## [What you are asked to do]
Copy every line of the data that includes the string "first".

## [Supplied material]

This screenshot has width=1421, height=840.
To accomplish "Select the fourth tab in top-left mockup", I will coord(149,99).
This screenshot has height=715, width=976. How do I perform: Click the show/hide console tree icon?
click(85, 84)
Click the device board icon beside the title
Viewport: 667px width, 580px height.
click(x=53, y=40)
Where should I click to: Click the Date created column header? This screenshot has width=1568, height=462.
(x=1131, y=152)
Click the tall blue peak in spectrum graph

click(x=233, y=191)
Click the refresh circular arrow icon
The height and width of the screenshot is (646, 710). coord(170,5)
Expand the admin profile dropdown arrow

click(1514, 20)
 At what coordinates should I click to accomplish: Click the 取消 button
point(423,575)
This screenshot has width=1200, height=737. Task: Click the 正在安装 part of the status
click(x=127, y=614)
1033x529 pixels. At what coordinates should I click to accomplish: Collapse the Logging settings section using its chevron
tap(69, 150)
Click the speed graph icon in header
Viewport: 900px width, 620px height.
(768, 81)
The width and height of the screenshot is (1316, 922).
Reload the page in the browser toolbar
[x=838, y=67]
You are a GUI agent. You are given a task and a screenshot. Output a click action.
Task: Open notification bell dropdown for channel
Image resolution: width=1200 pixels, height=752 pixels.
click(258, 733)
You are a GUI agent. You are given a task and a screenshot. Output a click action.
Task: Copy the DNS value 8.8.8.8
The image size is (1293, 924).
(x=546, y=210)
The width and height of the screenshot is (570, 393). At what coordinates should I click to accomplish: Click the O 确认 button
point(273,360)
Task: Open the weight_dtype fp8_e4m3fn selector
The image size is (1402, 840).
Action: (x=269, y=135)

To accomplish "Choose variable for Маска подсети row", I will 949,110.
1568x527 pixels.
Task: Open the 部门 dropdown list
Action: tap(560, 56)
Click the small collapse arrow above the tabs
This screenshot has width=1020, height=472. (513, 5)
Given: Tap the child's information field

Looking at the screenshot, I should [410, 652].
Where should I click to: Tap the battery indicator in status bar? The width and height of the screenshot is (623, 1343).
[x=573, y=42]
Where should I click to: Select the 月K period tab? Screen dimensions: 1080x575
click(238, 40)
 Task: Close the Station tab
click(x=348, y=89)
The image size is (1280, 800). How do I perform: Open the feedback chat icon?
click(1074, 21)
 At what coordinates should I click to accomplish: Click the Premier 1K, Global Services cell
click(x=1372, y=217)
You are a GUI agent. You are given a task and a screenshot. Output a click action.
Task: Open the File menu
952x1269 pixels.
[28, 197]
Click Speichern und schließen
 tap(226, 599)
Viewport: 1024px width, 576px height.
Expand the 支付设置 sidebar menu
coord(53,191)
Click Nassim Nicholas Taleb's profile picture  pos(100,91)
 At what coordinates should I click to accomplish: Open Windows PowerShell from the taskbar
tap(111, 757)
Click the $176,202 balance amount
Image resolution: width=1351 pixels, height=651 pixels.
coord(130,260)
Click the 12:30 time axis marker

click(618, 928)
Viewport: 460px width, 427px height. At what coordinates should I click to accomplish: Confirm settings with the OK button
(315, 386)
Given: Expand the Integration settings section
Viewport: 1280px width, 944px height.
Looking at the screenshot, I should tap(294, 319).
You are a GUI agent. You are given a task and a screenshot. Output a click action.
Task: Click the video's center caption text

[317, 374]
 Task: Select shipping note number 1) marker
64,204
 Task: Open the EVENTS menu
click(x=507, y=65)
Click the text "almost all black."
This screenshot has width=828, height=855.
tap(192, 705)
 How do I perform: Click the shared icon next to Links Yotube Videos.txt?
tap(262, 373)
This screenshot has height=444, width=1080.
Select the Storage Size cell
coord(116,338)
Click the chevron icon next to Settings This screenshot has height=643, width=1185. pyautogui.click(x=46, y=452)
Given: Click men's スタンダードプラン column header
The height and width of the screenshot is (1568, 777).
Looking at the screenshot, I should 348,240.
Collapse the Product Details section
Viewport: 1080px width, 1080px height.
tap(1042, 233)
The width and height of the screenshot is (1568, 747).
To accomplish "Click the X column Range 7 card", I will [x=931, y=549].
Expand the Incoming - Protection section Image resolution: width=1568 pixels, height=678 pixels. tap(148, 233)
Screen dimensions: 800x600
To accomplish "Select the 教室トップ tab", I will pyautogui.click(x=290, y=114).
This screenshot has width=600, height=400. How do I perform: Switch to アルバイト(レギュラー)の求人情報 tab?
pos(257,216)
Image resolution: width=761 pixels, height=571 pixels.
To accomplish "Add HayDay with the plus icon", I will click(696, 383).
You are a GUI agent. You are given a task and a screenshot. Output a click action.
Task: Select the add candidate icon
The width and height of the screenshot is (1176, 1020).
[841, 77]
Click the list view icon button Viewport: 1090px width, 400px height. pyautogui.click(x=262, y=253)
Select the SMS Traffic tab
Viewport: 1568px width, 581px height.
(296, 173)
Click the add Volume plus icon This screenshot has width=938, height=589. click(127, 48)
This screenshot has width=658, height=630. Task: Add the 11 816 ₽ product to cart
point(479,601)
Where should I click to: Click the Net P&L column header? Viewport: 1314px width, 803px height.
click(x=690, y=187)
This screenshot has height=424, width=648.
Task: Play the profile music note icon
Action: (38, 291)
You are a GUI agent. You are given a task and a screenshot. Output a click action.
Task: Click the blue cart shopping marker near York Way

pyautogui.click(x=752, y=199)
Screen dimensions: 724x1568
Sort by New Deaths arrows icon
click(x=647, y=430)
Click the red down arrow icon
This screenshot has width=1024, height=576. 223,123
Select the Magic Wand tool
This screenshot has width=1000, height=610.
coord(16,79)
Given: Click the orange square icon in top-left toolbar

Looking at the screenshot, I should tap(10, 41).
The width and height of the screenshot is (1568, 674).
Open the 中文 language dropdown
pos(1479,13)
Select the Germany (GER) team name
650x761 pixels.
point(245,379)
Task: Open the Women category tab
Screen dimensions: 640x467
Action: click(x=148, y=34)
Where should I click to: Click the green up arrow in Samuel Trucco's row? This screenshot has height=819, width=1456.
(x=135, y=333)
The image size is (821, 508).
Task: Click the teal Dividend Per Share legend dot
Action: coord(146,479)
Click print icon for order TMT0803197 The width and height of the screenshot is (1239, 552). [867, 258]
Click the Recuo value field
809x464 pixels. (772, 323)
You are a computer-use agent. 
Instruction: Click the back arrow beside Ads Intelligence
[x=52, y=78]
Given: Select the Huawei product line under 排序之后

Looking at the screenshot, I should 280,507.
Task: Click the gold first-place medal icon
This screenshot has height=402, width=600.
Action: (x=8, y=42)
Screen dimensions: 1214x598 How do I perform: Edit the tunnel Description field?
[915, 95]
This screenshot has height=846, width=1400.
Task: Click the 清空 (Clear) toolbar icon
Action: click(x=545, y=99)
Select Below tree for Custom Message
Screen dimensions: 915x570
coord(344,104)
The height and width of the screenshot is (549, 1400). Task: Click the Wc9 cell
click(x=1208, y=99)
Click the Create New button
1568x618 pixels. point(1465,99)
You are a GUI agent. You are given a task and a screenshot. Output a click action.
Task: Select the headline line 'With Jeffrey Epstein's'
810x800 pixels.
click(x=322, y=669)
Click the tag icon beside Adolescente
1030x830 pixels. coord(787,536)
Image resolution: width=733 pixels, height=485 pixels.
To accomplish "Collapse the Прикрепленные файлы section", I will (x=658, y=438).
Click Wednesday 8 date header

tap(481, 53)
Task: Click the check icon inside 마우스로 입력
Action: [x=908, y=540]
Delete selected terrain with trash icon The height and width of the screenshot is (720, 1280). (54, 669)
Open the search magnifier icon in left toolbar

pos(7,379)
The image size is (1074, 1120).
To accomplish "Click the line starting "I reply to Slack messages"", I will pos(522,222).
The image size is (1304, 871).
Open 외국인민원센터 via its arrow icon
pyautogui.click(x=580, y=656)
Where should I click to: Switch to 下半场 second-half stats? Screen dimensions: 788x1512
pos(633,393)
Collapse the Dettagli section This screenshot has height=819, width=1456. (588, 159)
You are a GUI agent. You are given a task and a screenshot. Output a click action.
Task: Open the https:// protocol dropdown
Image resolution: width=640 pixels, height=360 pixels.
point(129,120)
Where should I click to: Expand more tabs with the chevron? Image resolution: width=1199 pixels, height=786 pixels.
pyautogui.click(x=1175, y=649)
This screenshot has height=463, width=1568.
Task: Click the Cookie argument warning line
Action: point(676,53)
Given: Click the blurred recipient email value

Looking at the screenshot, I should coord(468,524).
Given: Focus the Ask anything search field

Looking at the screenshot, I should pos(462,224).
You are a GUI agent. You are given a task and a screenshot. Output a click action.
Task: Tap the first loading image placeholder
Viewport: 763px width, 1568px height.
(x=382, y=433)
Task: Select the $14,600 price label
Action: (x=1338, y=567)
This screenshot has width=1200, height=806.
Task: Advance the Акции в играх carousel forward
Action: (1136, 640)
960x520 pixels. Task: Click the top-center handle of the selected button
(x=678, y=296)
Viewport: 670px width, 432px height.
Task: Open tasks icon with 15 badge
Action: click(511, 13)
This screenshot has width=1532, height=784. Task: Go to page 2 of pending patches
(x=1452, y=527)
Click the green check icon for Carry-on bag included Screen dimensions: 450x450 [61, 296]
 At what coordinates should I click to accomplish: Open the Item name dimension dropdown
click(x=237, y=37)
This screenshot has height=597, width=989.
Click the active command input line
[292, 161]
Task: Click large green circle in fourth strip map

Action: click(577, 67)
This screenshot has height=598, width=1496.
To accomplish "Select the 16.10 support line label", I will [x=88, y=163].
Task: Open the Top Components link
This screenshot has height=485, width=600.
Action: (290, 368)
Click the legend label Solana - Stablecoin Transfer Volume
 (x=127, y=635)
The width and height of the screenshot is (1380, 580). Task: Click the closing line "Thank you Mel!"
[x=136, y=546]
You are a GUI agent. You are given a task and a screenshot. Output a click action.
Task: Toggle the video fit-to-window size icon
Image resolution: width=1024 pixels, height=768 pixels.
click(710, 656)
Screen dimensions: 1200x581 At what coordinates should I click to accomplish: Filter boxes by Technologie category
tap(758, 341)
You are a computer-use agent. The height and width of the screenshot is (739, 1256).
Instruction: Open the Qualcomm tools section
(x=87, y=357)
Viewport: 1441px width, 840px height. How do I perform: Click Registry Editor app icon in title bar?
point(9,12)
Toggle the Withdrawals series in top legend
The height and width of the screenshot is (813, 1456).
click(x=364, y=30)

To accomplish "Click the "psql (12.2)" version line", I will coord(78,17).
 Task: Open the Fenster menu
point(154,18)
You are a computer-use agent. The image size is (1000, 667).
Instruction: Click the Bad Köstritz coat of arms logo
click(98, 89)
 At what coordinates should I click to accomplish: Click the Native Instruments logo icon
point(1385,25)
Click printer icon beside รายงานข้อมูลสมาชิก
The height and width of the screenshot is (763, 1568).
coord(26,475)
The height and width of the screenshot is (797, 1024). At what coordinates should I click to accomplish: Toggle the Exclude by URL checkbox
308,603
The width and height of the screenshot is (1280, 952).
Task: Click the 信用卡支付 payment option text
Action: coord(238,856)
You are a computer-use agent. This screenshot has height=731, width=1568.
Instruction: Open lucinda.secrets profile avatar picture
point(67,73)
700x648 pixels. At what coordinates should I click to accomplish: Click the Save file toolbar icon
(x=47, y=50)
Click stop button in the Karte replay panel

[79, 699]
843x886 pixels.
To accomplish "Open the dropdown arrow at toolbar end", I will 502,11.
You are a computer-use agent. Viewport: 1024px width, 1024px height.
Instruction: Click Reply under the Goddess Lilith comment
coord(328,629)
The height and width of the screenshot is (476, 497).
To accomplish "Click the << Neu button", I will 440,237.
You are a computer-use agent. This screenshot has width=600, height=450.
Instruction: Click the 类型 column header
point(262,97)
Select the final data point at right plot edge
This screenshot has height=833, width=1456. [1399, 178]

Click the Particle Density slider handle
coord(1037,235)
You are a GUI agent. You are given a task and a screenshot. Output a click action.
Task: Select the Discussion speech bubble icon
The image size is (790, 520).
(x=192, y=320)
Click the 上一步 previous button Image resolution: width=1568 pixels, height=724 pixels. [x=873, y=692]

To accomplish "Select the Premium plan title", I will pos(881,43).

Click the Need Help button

## [Result of this task]
Task: Click the gold first-place medal icon
Task: Tap the first loading image placeholder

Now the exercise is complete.